Digital use case approach
Effective transformation takes place through the successful spread and adoption of data-driven use cases that generate actual customer value. From the very beginning of MAF’s journey, the COE’s task was to work together with business unit leaders to turn highly specific business challenges into a concrete use case with crystal-clear KPIs. A typical collaboration between the COE and the business units would entail data collection, field tests (A/B testing), clear KPI setting and possibly organisational changes to ensure what used to be siloed roles now work in “agile squads”. Use cases are prioritised based on the relative value to the organisation of the associated KPIs as well as their feasibility (data availability, technical capabilities and implementation potential).
This approach produced a string of dramatic successes. For example, an assortment optimisation pilot programme run through Carrefour stores in Dubai (MAF operates the French retail brand in 17 countries) increased revenue by US$10 million in the second half of 2019.
To further strengthen the data-driven momentum and collect customer data on a wider scale, MAF launched loyalty programme SHARE in 2019. By generating omnichannel customer profiles and de-siloing data across the conglomerate, it enabled deft targeting of lapses in the customer journey. For example, the analytics centre noticed a soft conversion rate through the Carrefour website for visitors responding to specific marketing campaigns.
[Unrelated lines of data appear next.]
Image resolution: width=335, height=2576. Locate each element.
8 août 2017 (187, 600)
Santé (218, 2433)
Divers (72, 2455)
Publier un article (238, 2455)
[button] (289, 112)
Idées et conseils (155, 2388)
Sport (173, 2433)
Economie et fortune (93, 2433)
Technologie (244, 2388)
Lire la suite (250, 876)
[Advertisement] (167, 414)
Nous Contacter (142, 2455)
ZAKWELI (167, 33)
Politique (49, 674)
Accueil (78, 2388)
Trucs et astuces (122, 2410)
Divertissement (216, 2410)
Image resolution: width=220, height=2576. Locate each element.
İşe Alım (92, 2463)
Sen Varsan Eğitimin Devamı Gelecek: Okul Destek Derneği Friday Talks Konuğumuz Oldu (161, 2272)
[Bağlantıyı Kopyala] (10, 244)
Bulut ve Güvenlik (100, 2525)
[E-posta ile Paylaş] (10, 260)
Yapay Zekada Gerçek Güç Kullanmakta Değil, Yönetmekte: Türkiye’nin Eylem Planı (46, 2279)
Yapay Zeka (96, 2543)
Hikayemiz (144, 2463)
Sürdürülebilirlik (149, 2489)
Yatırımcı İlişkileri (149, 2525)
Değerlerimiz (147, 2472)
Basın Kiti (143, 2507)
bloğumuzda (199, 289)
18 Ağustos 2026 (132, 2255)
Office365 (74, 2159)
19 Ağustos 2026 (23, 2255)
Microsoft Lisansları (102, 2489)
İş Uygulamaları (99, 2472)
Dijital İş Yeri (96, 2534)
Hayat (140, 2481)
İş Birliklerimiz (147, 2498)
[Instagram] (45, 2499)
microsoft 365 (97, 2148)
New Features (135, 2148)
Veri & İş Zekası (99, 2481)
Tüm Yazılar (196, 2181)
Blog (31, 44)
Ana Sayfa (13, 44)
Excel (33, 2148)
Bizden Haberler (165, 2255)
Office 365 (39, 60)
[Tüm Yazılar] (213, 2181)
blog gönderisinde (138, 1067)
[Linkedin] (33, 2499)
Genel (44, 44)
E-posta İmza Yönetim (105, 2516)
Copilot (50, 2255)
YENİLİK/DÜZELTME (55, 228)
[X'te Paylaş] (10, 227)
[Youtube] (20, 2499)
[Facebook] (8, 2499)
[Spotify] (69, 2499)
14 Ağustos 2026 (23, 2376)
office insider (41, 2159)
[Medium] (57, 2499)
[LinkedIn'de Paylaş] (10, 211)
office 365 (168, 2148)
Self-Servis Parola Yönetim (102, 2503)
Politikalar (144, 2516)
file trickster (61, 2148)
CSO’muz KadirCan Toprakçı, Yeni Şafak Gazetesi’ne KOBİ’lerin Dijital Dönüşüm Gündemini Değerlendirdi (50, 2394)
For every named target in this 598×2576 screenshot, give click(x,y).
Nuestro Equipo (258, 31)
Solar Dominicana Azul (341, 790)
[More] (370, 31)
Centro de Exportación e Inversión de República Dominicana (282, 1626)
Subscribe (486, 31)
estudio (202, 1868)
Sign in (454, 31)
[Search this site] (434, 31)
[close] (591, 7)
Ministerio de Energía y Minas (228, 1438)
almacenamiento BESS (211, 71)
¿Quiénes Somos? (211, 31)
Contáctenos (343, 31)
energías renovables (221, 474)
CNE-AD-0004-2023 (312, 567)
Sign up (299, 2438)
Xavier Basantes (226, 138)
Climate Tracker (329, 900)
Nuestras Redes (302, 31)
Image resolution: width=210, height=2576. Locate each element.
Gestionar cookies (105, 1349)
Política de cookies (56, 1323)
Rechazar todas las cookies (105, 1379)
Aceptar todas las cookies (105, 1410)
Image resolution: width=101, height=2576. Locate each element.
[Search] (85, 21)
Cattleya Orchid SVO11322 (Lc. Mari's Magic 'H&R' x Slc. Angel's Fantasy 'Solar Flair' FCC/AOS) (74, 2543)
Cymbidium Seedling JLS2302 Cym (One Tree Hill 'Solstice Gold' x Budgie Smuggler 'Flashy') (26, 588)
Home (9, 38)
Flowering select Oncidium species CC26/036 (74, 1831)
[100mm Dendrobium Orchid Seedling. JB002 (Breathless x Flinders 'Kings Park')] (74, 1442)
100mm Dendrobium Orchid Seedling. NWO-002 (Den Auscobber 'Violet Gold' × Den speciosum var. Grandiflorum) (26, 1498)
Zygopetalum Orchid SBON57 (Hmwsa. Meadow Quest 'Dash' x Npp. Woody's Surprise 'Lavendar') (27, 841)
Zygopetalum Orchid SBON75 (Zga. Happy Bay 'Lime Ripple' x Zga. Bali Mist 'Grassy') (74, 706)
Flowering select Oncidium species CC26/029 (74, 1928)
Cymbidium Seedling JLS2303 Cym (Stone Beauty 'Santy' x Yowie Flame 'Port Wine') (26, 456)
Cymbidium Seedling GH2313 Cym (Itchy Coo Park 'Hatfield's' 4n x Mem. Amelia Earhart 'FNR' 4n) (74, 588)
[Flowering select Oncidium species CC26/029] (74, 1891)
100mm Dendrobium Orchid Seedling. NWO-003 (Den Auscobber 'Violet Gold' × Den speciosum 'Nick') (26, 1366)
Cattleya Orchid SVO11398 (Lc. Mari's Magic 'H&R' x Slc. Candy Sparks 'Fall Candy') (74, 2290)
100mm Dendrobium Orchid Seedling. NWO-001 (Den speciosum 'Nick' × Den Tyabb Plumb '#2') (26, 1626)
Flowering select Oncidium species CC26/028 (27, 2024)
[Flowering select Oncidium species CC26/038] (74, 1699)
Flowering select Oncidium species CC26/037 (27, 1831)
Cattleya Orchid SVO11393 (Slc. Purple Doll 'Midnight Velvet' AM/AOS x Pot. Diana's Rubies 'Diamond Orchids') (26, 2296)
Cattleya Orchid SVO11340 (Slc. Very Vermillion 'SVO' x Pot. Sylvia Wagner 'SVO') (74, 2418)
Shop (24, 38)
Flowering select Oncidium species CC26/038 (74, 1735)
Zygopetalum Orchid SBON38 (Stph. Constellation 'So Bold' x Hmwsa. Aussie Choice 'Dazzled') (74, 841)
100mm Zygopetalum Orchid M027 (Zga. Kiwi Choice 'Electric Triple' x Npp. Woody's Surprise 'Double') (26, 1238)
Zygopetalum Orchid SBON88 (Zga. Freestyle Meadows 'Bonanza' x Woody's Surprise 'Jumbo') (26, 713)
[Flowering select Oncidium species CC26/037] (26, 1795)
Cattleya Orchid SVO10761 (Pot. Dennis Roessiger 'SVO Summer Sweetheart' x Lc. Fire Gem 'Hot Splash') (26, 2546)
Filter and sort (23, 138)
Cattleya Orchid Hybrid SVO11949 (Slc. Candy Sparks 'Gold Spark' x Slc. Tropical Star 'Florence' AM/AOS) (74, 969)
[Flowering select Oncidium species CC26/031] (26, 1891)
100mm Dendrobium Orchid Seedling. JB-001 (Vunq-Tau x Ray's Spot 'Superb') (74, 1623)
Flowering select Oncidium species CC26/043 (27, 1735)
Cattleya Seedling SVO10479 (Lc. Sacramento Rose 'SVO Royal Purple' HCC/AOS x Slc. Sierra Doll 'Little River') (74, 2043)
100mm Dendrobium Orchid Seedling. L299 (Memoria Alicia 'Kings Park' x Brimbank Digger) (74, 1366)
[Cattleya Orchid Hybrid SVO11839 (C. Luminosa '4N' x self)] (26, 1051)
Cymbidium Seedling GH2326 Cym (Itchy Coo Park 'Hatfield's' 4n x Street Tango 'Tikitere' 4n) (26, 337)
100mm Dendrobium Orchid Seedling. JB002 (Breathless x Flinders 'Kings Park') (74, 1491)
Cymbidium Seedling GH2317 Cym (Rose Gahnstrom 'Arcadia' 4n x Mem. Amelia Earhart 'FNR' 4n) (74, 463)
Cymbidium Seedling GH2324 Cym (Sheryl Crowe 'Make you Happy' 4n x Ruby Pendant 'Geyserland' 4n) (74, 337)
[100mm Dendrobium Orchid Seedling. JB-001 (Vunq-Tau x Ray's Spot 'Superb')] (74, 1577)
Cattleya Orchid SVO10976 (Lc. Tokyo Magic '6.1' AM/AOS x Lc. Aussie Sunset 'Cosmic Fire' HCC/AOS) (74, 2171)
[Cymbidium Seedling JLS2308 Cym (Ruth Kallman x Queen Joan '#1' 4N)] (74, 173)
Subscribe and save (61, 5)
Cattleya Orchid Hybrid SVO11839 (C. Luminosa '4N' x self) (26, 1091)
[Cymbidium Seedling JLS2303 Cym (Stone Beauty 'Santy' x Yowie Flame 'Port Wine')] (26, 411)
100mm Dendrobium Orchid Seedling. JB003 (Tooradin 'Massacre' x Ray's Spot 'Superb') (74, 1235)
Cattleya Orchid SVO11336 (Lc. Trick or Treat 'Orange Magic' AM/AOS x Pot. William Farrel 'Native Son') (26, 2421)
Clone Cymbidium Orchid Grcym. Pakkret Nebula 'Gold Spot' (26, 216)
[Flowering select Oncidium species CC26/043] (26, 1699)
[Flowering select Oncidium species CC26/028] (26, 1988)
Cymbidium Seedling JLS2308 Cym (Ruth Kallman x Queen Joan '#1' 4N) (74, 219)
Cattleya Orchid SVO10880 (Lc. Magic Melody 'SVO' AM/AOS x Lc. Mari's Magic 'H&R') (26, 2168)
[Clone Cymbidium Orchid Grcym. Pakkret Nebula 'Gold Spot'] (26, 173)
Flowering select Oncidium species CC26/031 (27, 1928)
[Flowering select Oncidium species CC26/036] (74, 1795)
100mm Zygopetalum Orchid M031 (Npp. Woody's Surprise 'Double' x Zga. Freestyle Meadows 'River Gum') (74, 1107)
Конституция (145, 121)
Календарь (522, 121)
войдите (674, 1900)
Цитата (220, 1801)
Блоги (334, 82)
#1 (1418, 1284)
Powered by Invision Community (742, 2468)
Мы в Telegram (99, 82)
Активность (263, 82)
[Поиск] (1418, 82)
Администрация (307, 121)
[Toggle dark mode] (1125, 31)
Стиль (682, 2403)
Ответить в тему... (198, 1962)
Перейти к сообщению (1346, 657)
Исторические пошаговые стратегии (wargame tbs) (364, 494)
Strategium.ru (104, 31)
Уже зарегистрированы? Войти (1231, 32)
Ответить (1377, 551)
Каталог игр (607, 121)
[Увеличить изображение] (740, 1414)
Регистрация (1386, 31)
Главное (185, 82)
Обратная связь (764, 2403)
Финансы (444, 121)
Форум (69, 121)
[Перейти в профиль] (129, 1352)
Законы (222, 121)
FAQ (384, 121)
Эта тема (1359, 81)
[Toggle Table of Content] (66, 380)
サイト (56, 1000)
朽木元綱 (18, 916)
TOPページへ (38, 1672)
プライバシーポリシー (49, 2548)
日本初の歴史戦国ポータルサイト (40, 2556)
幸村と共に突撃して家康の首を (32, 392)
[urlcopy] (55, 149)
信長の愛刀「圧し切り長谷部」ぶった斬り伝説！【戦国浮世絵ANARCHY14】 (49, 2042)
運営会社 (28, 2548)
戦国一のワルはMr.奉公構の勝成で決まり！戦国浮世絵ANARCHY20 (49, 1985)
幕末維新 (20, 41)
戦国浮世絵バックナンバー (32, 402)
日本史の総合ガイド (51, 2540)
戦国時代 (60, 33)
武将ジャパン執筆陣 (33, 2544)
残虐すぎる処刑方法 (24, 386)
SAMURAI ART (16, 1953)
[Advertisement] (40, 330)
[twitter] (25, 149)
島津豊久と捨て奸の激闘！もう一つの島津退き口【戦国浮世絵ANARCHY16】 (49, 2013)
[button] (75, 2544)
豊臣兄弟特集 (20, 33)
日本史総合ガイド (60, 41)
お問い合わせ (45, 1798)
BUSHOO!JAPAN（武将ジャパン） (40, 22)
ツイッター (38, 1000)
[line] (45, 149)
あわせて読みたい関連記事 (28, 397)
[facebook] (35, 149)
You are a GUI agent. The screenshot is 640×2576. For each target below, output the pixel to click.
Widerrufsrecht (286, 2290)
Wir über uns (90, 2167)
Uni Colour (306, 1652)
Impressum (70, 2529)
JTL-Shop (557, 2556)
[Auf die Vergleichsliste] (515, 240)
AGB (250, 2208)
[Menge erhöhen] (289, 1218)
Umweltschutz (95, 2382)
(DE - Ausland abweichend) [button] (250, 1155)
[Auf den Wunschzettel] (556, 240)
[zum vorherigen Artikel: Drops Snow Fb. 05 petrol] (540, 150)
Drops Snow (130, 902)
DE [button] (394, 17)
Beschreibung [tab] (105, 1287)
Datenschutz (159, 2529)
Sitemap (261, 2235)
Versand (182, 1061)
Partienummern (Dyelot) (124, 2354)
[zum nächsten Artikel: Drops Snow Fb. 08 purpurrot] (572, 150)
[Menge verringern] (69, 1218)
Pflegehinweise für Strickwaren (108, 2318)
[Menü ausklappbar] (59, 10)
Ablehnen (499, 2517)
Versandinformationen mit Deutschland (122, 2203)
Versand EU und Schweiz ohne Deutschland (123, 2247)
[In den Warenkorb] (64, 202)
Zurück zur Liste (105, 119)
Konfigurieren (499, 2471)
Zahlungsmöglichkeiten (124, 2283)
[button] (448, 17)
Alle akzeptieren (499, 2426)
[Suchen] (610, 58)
After the problem was traced to customers having forgotten their login information, the team was able to resolve the issue and raise the purchase completion rate considerably.
The company’s cinema arm, VOX Cinemas, increased the spend per head for F&B sales, a key customer profitability metric, by 3 percent in just three weeks by rolling out new snack combos based on novel insights from existing purchase data.
Overall, MAF’s use cases range from relatively simple and concrete (e.g. optimising SKU mix) to more ambitious and long-term (e.g. data-powered solutions like scan-and-go that facilitates in-store payment processing). The road to a data-driven digital transformation starts with BI (business intelligence), then proceeds to AI, to arrive at EI (extended intelligence, or decision support systems). Majid Al Futtaim’s strategy is to have humans leading and machines learning.
Continually enhancing customer value
Over time and thanks to its use case approach, MAF has become a data-driven firm whose business units are equipped with a “digital memory” that enables them to keep a log of past tests and keep on improving. Being data-led not only improves effectiveness internally and delivers more customer value, it also opens the possibility to pivot MAF’s business model beyond its traditional verticals. Because the company knows its clients inside out, it can create new data partnerships that will benefit the broader ecosystem.
The patterns revealed by the MAF case are no outliers. In fact, these best practices and transformation guidelines are also present in other successful organisations. Building digital resilience starts with an analytics transformation, which entails building first a dataset, a mindset and a skillset to build use cases. Along the way, each organisation will meet its own challenges. Still, we believe that significant growth awaits any company that successfully completes its digital journey – especially if it stays laser-focused on how data and digital tech could empower company collaborators in the service of the customer.